Group Riding For Triathletes


10247499_10203023597925412_777218719794516766_n Like most triathletes, a lot of us do the bulk of our on the bike training either alone or on the trainer,  secluded, and away from large groups. While this closely mimics the situations we find ourselves in while  racing, it can be very beneficial to attend group rides every once and a while. Riding in groups tends to  force you out of your comfort zone, matching the pace of the group, keeping up with accelerations, and  doing your time in the wind. Not to mention the fact that it tends to being the competitiveness out in most  people. It also can help you gain confidence in your bike handling skills as well as become comfortable with  the skills of others in close quarters.

But before you start jumping into your first group rides, there are some things you should keep in mind to  make sure you have an enjoyable time (as well as everyone else).

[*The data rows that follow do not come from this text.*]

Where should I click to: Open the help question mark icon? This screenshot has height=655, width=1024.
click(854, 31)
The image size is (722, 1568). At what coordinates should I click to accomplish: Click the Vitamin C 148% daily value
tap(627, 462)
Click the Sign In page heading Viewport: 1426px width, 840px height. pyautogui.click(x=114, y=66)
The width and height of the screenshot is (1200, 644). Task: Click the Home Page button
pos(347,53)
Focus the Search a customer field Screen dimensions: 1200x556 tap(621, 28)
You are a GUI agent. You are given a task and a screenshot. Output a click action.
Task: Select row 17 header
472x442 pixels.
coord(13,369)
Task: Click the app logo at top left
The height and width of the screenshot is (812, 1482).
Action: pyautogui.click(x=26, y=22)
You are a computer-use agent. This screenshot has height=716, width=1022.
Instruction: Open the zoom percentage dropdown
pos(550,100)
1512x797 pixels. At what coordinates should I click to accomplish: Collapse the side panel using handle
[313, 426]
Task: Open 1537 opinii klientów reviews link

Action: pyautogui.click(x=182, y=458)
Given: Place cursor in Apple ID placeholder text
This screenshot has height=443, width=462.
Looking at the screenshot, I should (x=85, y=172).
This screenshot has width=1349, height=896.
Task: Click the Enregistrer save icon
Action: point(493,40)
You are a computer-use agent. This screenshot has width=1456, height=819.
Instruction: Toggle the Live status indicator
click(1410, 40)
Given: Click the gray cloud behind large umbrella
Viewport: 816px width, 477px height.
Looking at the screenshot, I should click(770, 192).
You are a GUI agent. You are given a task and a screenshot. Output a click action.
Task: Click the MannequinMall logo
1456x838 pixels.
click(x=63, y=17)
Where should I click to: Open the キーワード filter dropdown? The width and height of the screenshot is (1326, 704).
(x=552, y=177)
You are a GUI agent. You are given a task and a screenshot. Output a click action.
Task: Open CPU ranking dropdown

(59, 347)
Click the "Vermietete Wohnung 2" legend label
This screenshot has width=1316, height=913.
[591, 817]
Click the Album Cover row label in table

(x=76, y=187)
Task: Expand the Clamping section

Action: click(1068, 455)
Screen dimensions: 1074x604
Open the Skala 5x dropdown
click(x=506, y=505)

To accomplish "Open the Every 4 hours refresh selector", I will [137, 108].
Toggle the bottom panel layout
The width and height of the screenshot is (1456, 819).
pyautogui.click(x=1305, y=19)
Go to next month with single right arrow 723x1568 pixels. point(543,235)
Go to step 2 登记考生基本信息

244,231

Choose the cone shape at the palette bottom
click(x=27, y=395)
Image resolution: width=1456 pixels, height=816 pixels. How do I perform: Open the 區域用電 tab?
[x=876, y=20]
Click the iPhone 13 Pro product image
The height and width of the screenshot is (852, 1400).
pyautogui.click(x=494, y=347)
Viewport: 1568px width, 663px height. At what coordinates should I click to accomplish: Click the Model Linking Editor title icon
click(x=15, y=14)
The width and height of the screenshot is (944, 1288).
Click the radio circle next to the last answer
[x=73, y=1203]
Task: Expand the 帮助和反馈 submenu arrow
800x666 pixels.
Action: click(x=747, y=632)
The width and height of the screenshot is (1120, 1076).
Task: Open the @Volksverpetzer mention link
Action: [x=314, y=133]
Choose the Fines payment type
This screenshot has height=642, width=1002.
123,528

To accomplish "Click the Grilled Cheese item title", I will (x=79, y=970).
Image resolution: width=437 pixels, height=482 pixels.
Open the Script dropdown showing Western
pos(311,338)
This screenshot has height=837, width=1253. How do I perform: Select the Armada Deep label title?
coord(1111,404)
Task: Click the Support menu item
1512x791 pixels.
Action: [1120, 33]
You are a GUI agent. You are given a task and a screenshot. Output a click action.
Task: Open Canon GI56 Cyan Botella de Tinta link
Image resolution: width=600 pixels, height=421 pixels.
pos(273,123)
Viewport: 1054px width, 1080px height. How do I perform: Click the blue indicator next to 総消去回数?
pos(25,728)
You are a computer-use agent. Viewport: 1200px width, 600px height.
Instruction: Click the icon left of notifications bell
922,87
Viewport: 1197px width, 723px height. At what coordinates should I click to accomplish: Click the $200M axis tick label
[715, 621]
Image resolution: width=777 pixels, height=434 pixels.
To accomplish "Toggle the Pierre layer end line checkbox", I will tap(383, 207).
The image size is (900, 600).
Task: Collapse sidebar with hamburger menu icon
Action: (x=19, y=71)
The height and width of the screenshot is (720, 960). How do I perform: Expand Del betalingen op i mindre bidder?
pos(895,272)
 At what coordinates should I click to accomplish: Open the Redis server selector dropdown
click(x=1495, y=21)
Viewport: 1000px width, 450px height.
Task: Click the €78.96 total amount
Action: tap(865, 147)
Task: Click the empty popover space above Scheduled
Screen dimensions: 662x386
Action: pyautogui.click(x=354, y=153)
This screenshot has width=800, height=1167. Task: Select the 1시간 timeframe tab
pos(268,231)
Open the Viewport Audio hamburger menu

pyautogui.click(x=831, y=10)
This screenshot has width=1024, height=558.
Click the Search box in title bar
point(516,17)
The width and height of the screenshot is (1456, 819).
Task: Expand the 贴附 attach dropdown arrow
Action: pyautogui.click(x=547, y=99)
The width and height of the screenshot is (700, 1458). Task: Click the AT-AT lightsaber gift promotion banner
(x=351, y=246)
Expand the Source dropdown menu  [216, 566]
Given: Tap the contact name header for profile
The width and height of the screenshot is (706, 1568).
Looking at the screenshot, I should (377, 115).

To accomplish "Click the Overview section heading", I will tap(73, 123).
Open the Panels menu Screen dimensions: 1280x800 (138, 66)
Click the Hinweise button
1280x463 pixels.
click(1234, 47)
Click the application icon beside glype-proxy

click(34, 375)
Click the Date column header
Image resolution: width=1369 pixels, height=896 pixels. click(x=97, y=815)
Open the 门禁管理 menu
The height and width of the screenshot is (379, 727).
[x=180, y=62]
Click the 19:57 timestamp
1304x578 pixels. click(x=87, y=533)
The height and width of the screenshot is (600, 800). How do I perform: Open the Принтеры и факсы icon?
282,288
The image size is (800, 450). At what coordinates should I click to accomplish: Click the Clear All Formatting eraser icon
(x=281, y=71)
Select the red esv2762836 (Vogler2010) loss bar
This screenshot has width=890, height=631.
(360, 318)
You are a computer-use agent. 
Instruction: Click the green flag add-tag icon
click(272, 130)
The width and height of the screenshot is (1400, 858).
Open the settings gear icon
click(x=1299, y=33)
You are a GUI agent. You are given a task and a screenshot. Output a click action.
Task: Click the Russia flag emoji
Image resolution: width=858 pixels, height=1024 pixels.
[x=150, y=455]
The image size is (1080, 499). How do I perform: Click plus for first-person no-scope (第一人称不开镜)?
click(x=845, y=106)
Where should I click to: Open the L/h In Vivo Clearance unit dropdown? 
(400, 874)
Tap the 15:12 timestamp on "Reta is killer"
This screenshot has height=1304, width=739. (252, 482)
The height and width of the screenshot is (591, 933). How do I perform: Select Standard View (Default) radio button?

Be invited. Most local shops host public group rides every weekend and sometimes during the week. For the most part, these rides are open to the public, but always check with the ride organizers before showing up. Sometimes group rides are by invite only and don’t want a random rider showing up. Usually shops will be more than happy to give you information about the pace, route, size of the ride, etc.

Pay attention. Riding in groups can definitely be dangerous. If you don’t keep your head up, look where you’re going, and keep an eye on everyone around you, you’re likely to cause a crash and injure yourself and others. Don’t swerve across the road, hold your lines in the corners, and be all around predictable in your riding.

On that note, be ready to lose your personal space. Riders are going to be all around you within arms reach. If you are uncomfortable riding in situations like that, try sitting at the back of the group and start moving your way forward as you feel comfortable.

Have the right equipment. Bring your road bike. Don’t bring your tri bike. Tri bikes are not engineered to ride in groups, and can be very dangerous. A road bike is typically easier to handle and has the benefit of having the brakes and shifting all in the same spot on the handlebars. If you are set on riding your tri bike, check with the ride beforehand and make sure the others won’t mind. Just remember, if others feel uncomfortable, it will not be a fun experience, and they may try to just drop you anyways.

Group rides can be a lot of fun and a great workout. So keeping these simple things in mind can make for a great experience. Just be sensible, think of the group’s well being, and have some common sense on the road. Other than that, go get out, have fun, and shake up your training a little!